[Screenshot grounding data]
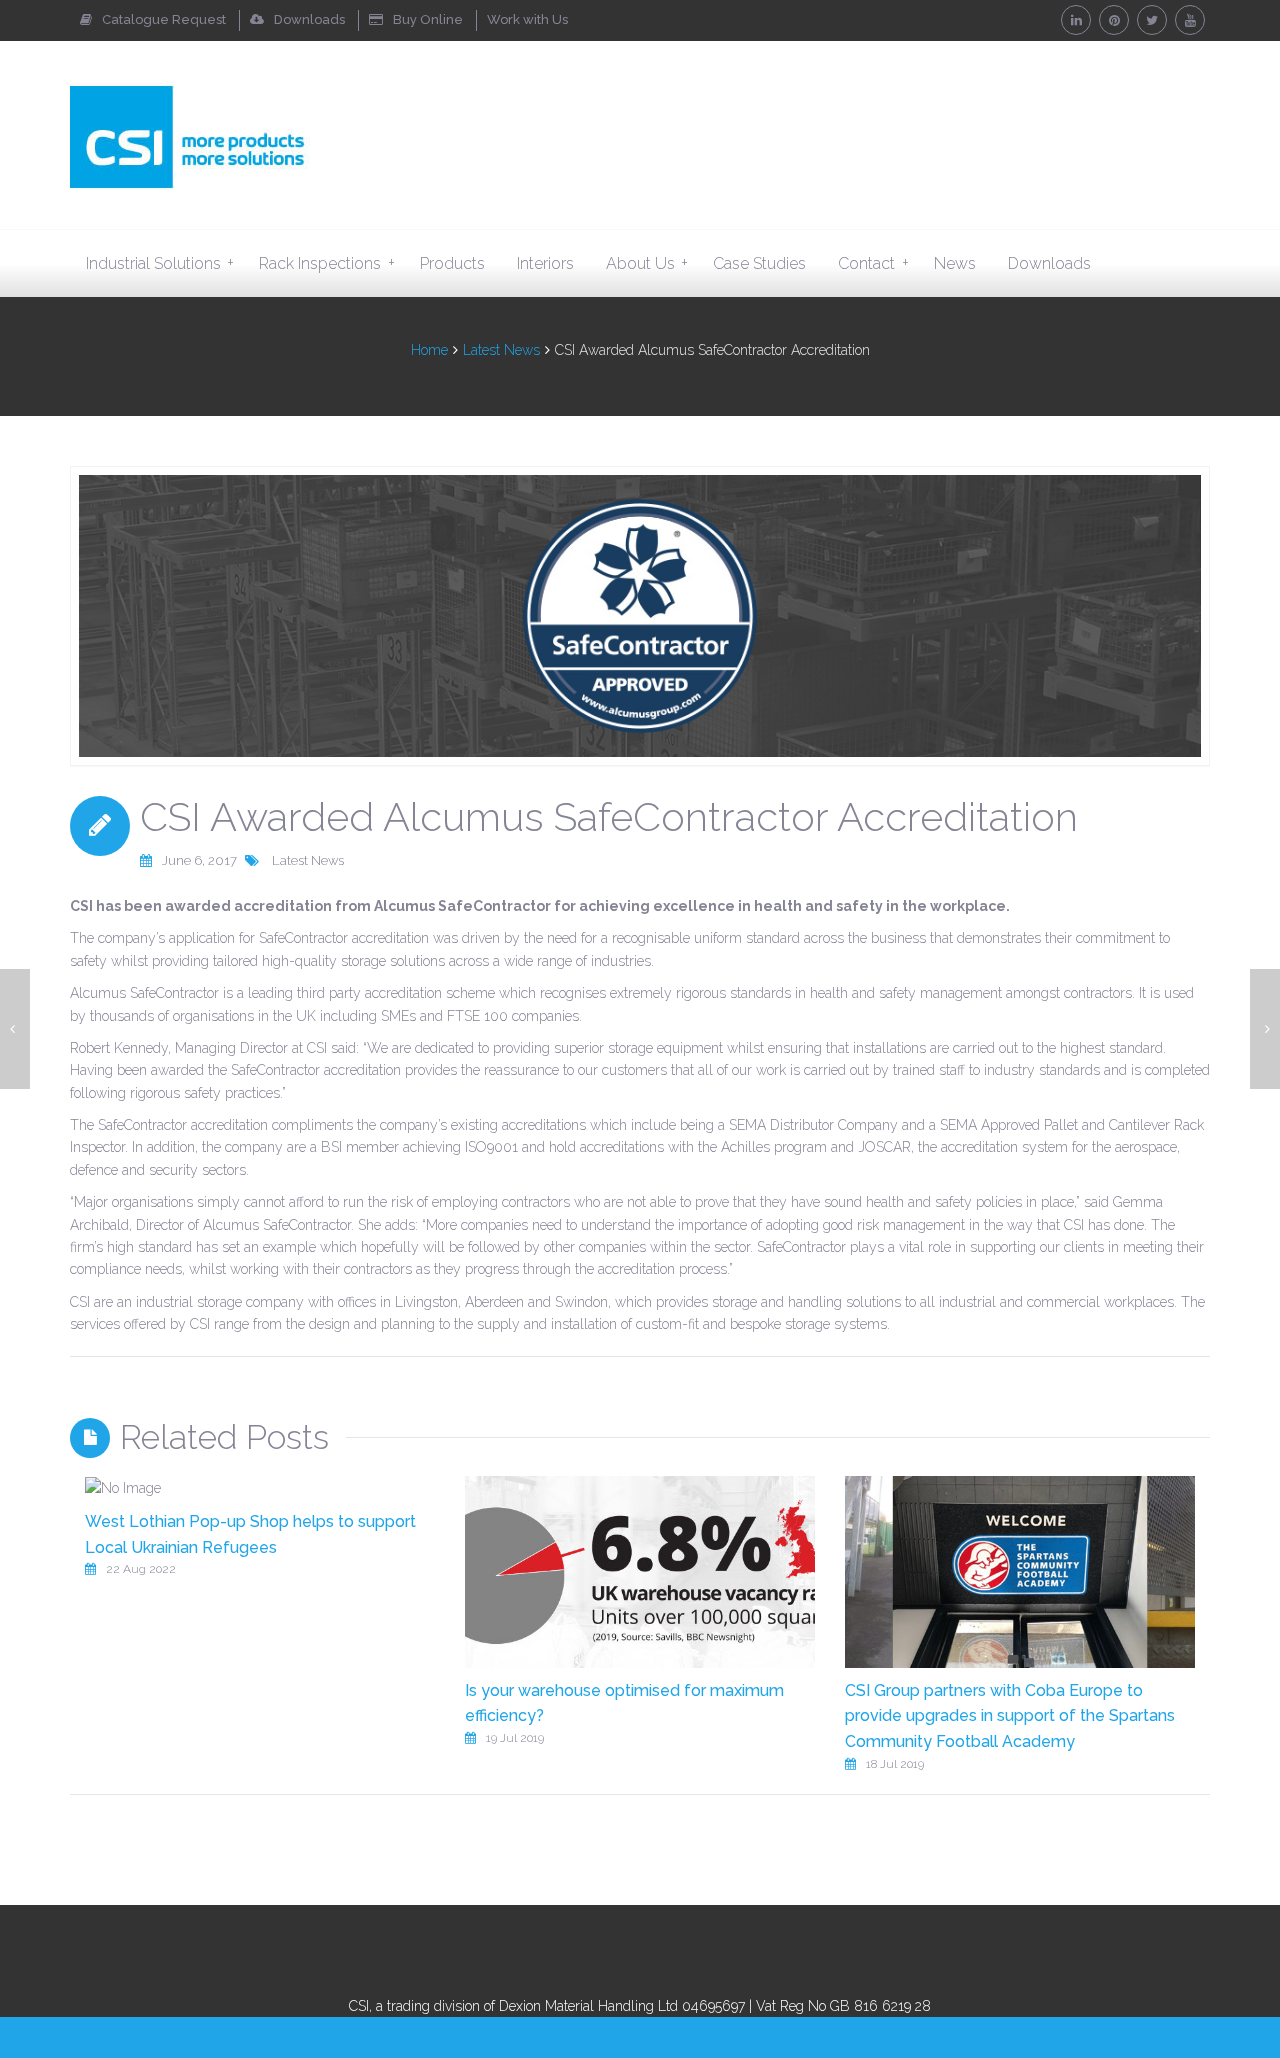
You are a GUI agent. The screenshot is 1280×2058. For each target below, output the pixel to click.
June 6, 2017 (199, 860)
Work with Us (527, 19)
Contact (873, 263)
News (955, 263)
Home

TASK GOAL: What is needed is an exact copy of all the records, minus any pictures.

EXPECTED ANSWER:
You are a GUI agent. The screenshot is 1280×2058. For each target below, output the pixel to click.
June 6, 2017 (199, 860)
Work with Us (527, 19)
Contact (873, 263)
News (955, 263)
Home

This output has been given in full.